Я уселся в одно из кресел, расставленных полукругом возле окна, в уме у меня мелькали причудливые образы, я был маг или колдун, я воображал себя в остроконечной шляпе и с метлой в руках, я стоял у кипящих котлов и затевал чудовищные шабаши, но не прошло и минуты, как один из новых моих товарищей вывел меня из заблуждения, сказав: погоди, все немножко сложнее, мы здесь не затем, чтобы столы вертеть.
Меня снедало сильнейшее возбуждение, старец опять повторил мне: успокойся, теперь все будет хорошо, но нужно обязательно успокоиться; вид у всех, кто сидел на этом средневековом чердаке, обставленном словно кабинет интеллектуала в просторной квартире где-нибудь в Шестом округе Парижа, был тот еще, совершенно нелепый, может, они и колдуны, но ни колдовской внешности, ни ауры у них не было; я заставил себя дышать ровно, хотя тело мое сотрясалось от мощных толчков, словно готовая взорваться скороварка; это довольно сложно, добавил после паузы тот, что в очках, это довольно сложно, и ты должен нам верить, я встал, потом снова сел, а старец тихим голосом начал объяснять.
Мир непонятен, и во Вселенной есть изъяны.
Катаклизмы, обрушившиеся на Землю, были лишь небольшим фрагментом, очередной сценой в том гармоничном театре, чья единственная цель заключалась в раскрепощении и освобождении его актеров.
Каждый должен следовать своим, особым путем в рамках более общего Целого, каждый несет ответственность перед самим собой, но включается также в единую структуру управления, между членами которой существовали самые разнообразные связи.
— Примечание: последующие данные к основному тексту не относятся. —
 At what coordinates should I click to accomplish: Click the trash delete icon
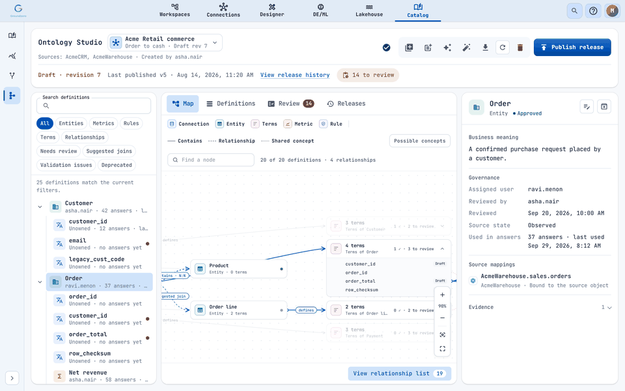pyautogui.click(x=520, y=48)
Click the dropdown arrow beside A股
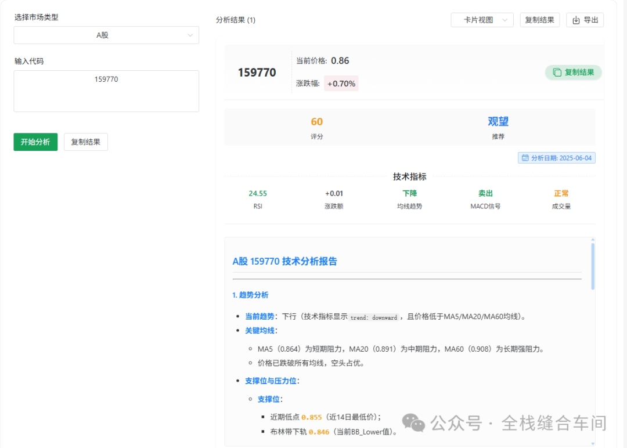This screenshot has width=627, height=448. coord(191,35)
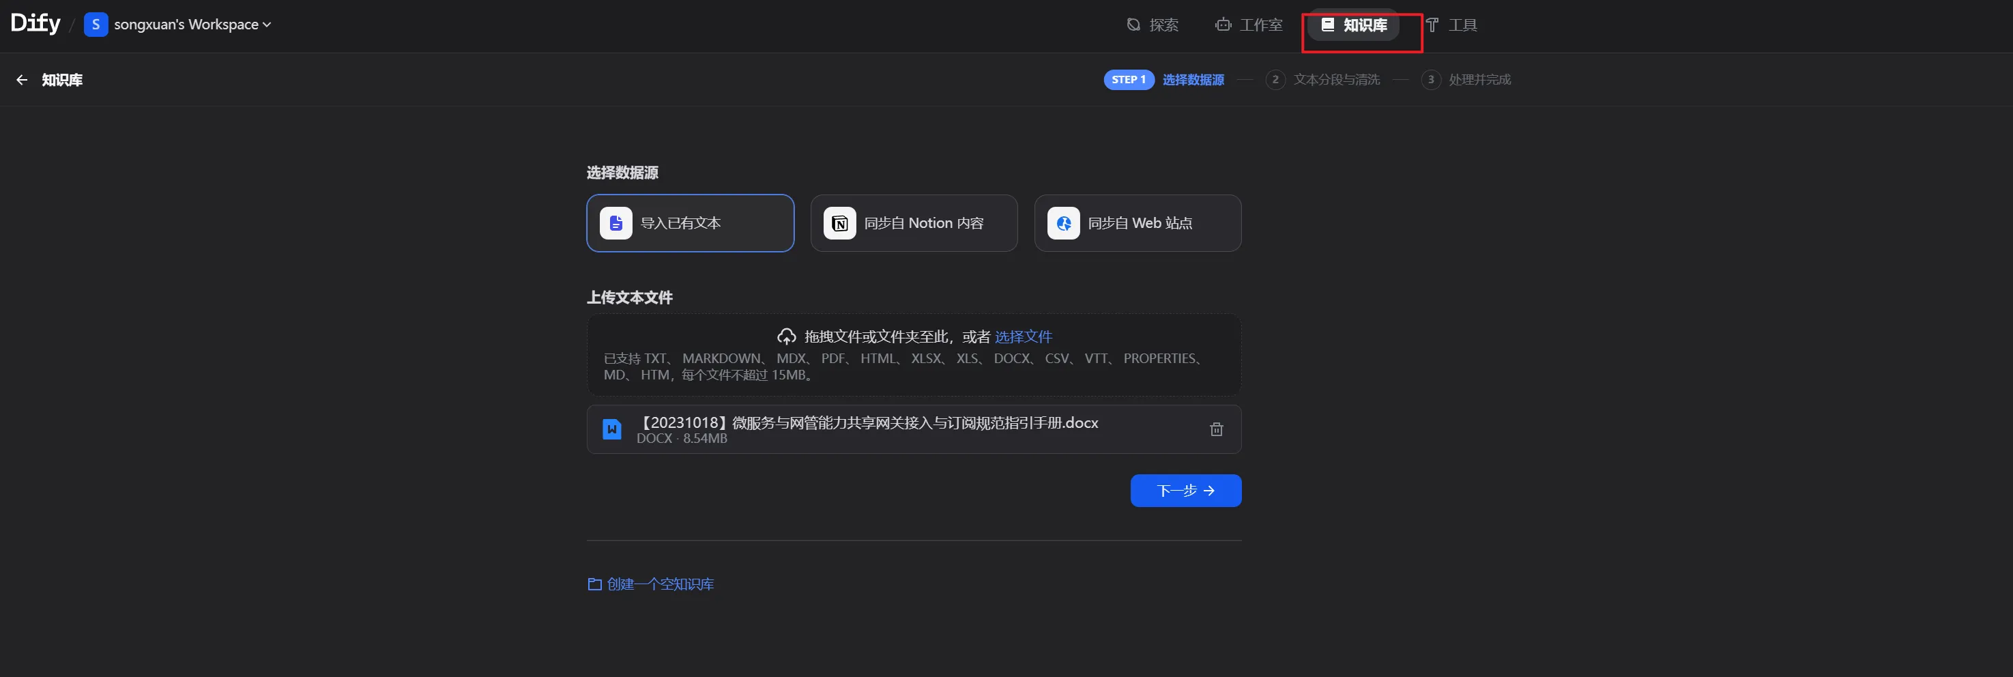Click the 下一步 button

(x=1185, y=491)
Многое происходит без нашего ведома, однако по большей части в происходящем можно было отыскать смысл, конечно, если иметь хотя бы минимальный доступ к свету.
Пока он шепотом излагал все это, я рассматривал вены на его багровом лице, они проступали под кожей, слегка прозрачной, такой рисуют кожу мясников, нос у него был весь в прожилках, наверняка он пил горькую или по крайней мере выпивал, волосы с проседью и густые кустистые брови, из ушей тоже торчали волосы, и эта деталь придавала его речам комический или, во всяком случае, трогательный оттенок. Картина была четкой и абсолютно плоской, банальной, объективная реальность, наблюдаемая без всяких искажений, что примешиваются обычно к нашему взгляду, бесконечно дробясь, словно те поэмы в прозе, где реальность, предстающая со множества точек зрения, разобранная и исчерпанная до конца в каждом своем аспекте, приобретает тем более тревожный и пугающий вид, что вначале она кажется простой и очевидной и в ней нет никаких тайн.